Facts on BC Education Funding Crisis

PV Vancouver Bureau

The crisis facing British Columbia’s public school system continues this fall. Even as students and teachers went back to the classrooms, school trustees across the province are wrestling with difficult school closure decisions, forced by years of under-funding under the Liberal governments of premiers Gordon Campbell and Christy Clark.

With the next BC election looming in May 2017, the Liberals keep throwing dust in the air, to prevent voters from getting a clear understanding of the situation. Once again, the Liberal line is that the province is spending “record amounts of money” on public education – even while Education Minister Bernier and the Premier dole out tiny grants to save a handful of small schools in rural areas represented by Liberal MLAs.

Fortunately, the BC office of the Canadian Centre for Policy Alternatives has put together research materials which demolish the Liberal propaganda. And surprisingly, even the right-wing Fraser Institute, which has done more than any other group to undermine public education in BC over the past three decades, recently agreed that, just as the CCPA has long pointed out, per student funding here is about $1000 lower per capita than the Canadian provincial average. In other words, the school system in BC suffers from an annual shortfall in the range of $500 million, with devastating consequences for classroom learning and teaching conditions.

Here are some facts and figures from the CCPA-BC:

* Despite provincial government claims that education funding is “at record levels” funding has actually shrunk substantially as a share of BC’s overall economic pie, and fallen almost $1,000 per student below the Canadian average. Meanwhile, enrolment is projected to rise; the government estimates that there will be 40,000 more students by 2024.

* At least half of BC’s local school boards have faced budget crises this year, with many forced to close schools and impose other cutbacks to balance their budgets as required by provincial law.

* We see a significant drop in the share of total economic resources dedicated to public education. K–12 funding has fallen steadily from 3.3% of BC’s Gross Domestic Product in 2001 to a projected 2.5% in Budget 2016— a 25% decline. Actual operating grants the province sends to school boards fell from 2.8% of GDP in 2001 to 1.9% in Budget 2016.

* This year alone the provincial government declared a $730 million budget surplus, and stashed away another $300 million in a “prosperity fund” (misleadingly linked to LNG). It also sent over $310 million in public tax dollars to fund private schools.
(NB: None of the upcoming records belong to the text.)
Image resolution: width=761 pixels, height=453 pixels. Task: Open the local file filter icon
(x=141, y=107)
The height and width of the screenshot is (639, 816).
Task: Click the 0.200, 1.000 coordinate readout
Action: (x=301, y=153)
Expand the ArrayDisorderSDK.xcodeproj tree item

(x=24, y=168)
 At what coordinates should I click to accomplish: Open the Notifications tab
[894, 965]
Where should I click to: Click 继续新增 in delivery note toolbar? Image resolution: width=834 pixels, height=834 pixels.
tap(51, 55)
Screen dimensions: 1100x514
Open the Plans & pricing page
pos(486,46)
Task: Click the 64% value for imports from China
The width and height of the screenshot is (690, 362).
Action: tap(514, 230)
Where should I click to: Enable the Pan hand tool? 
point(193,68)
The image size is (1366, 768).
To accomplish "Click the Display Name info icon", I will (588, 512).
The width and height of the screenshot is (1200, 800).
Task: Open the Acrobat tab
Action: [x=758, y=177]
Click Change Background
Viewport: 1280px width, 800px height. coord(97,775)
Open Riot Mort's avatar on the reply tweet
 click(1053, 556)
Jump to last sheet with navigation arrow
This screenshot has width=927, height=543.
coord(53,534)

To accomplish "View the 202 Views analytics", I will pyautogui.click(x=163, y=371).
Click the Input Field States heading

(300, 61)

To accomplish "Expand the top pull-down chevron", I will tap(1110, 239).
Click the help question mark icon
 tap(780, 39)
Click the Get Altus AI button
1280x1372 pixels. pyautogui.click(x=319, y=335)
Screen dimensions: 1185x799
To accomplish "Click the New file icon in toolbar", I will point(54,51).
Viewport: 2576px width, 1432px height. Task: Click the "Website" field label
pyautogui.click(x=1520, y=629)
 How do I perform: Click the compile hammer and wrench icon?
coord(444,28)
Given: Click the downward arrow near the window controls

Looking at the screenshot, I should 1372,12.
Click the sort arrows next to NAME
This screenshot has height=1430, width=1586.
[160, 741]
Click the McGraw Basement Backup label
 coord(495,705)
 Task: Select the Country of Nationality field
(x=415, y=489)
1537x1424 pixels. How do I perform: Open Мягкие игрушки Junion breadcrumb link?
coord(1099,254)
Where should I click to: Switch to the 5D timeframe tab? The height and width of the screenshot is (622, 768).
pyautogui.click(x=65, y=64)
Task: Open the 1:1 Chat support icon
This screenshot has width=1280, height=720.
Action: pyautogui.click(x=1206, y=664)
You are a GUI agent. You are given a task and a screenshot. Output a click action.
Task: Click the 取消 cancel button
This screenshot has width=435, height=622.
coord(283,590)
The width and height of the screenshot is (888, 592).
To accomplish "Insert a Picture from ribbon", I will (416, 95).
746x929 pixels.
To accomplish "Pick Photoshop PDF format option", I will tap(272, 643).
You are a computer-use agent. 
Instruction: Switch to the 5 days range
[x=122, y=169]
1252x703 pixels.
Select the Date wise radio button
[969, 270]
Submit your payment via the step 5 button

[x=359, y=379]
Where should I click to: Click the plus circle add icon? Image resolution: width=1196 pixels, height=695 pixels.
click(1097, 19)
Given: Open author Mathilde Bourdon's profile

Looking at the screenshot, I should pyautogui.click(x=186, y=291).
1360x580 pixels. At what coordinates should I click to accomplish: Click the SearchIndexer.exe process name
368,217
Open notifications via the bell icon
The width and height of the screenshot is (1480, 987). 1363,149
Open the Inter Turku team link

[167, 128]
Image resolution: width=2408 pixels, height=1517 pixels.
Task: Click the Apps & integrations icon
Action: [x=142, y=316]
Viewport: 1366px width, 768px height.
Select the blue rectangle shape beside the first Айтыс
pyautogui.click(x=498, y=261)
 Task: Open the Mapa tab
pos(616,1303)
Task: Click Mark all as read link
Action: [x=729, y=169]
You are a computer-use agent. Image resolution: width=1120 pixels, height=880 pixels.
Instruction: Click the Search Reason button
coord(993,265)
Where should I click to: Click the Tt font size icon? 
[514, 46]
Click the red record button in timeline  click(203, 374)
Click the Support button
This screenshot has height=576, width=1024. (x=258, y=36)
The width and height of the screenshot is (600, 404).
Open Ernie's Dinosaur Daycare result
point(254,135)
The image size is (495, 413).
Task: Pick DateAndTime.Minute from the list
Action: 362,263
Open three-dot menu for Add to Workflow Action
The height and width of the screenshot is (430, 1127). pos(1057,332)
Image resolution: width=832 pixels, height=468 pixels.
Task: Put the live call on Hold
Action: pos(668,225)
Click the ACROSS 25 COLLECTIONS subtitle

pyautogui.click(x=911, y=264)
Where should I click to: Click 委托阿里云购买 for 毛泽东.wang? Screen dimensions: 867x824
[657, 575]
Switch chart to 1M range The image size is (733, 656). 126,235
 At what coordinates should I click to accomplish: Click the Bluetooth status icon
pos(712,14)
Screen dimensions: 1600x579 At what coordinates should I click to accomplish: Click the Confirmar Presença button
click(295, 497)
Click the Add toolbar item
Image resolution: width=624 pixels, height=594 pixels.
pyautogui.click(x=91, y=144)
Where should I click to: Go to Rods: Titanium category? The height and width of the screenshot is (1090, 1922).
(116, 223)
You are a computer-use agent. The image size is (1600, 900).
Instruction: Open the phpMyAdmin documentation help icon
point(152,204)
* BC has the second lowest education funding in the country, nearly $1,000 per student lower than the national average, according to 2010/11 data from Statistics Canada. Later school district level numbers from StatsCan confirm that BC continues to lag behind. Enrolment-adjusted school district expenditures increased from 2009 to 2013 by an average of 12.3% across Canada, while BC was at 5.6% (almost zero after inflation(,

* The provincial government has downloaded costs to local school districts, including substantial increases in BC Hydro, Medical Services Plan (MSP), Employment Insurance (EI) and WorkSafeBC rates; the carbon tax; provincially mandated computer network upgrades; a proliferation of new technology in the classroom; as well as the cost of salary and benefit increases for teachers, support staff and administrators. These cost pressures on school districts amounted to a provincial cumulative total of $192 million for 2012/13 to 2014/15.

* Students with special needs and learning challenges benefit from more classroom support. Yet the number of BC classes with four or more students with special learning needs has increased dramatically over the past ten years from around 9,500 to over 16,500.

* Households in BC’s top 1% now pay $41,000 less in tax per year than they did in 2001, and pay a lower overall tax rate than the vast majority of the population.

* Public tax dollars are flowing into private schools at a growing rate, including to elite prep schools that charge $20,000 per year in tuition. Funding for private schools has increased at more three times the rate of public schools over the past ten years, and is projected to reach $358 million in the 2016/17 school year.

* Private schools are subsidized in other ways, including with property tax breaks on their facilities, and a “child care” tax break that parents at prep schools like St. George’s in Vancouver can claim for children’s recess and lunch times.